Multiple Sclerosis (MS) is a disorder of the central nervous system (CNS) which includes the brain, spinal cord and optic nerves.

The CNS is responsible for our conscious and unconscious functioning, including movement and the response to sensations such as sight, touch and hearing. It directs these functions by sending its instructions in the form of electrical impulses to the appropriate sites along nerve fibres.

Nerve fibres are coated in a protective insulating covering called the myelin sheath—this serves a very similar function to the coating around electrical wires. Myelin is important in speeding electrical conduction along nerve fibres and in insulating nerve fibres from one another.

The term multiple sclerosis refers to multiple areas of scarring (sclerosis) scattered throughout the brain and spinal cord. These scars are the result of patches of inflammation that are the basic cause of damage to nerve fibres and of the suddenly appearing symptoms that are referred to as an attack, exacerbation or relapse.

Patches of inflammation sometimes heal spontaneously over several weeks or months when symptoms may resolve completely or residual impairment may result if they do not.

The inflammation causes damage particularly to the insulating myelin sheath covering nerve fibres, and may also damage the nerve fibres (axons) themselves.

In MS, the typical damage is often referred to as “demyelination”. The nature of the symptoms and their severity depends partly on the site of the patch of inflammation (or lesion) and partly on its nature and intensity.

The course of MS varies widely from person to person. Some people will only ever experience mild symptoms over their lifetime while others will have relapses followed by incomplete remission when disability may worsen in a stepwise fashion with each relapse experienced. A number of people experience slowly progressive, worsening of disability over many months or years. There is uncertainty how much of this progressive process is due to low-grade inflammation and how much to loss of previously damaged nerve fibres.

Thanks to the Multiple Sclerosis Society of New Zealand for this content. For further and more in-depth information please go to their website www.msnz.org.nz


Who gets MS in New Zealand

Using data from the MSNZ funded MS Prevalence Study (2006) and MS Incidence Study (2012-14) it is estimated that about one New Zealander in every thousand has MS. Thus, there are just over 4000 people in New Zealand diagnosed with MS.

It is more common in:

Young adults – symptoms usually appear between the ages of 20 and 50 with a peak in the early 30’s.
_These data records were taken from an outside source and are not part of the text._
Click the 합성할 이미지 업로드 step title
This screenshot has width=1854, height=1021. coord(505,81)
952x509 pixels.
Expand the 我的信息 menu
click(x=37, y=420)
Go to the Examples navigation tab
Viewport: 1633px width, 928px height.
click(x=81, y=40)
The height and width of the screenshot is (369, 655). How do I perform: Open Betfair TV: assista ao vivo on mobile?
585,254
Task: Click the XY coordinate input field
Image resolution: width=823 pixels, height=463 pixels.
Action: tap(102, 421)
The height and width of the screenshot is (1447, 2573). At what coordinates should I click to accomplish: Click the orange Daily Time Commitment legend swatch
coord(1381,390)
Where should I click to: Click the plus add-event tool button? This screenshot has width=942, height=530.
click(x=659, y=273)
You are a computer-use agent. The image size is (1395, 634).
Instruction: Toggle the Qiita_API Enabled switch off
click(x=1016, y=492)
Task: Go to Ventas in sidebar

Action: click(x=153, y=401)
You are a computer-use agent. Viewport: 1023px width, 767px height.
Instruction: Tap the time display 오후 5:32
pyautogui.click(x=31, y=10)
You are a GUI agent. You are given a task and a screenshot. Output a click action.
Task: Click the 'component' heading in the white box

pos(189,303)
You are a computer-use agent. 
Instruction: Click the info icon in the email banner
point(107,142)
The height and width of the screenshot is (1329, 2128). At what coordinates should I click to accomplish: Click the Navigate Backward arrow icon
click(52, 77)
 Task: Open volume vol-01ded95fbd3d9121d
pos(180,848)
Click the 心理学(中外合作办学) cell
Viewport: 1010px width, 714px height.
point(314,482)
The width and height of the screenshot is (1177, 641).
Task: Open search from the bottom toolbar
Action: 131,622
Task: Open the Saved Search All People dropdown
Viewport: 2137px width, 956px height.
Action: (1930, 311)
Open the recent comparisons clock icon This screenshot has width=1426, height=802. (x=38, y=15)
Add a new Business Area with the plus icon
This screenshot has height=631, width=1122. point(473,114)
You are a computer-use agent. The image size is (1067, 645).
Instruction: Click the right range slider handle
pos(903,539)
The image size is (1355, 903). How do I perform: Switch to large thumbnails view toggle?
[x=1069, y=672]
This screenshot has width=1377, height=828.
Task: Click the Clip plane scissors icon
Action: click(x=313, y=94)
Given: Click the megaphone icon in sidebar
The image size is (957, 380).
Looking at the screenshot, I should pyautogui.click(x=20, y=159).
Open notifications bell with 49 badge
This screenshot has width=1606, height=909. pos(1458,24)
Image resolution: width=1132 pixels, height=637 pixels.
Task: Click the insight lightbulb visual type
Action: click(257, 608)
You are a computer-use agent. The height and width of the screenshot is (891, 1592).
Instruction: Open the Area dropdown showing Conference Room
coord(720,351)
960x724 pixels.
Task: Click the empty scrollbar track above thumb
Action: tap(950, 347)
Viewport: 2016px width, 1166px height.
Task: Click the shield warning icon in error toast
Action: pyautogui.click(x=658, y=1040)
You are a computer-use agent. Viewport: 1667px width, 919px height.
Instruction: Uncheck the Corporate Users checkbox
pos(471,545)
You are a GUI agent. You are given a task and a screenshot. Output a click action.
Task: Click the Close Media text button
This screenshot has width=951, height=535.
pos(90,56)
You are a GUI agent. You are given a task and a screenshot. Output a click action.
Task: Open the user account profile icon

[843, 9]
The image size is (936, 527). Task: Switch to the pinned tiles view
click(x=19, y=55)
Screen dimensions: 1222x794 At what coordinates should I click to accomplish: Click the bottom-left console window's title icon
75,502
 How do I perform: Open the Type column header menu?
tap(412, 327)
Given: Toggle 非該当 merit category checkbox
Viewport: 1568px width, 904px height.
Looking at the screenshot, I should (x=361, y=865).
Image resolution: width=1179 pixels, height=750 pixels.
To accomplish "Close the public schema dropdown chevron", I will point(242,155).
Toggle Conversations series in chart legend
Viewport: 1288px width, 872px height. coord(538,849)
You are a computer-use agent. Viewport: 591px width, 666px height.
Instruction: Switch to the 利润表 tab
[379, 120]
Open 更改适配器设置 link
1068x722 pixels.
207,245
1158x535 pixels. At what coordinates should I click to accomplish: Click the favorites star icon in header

Currently in New Zealand the average age is 37 years old.

Women – women are affected approximately three times more often than men.

Caucasians – MS is more prevalent in Caucasians (people with ancestry from Northern Europe), than any other racial group. It is rarely found in Maori and Polynesian people and is uncommon in Asian people.

The prevalence in New Zealand is approximately 1 per 1,000 with the annual incidence being around 134 people per year.

People in cooler climates – generally MS becomes more common the further away from the equator you are. Thus the prevalence of MS is much higher in regions such as the South Island of NZ, Scotland and Canada than it is in tropical and sub-tropical areas.

Near relatives – those with a close relative with MS have an slight increased risk. Having a first-degree relative, (mother, father, sibling) with MS increases the chances of having it from approximately 1 in every 1,000 people to 30 in every 1,000. But it is important to note that the great majority of people with an affected first-degree relative do not develop MS.

MS is not contagious or infectious; it is not possible to contract it from close contact with a person with MS.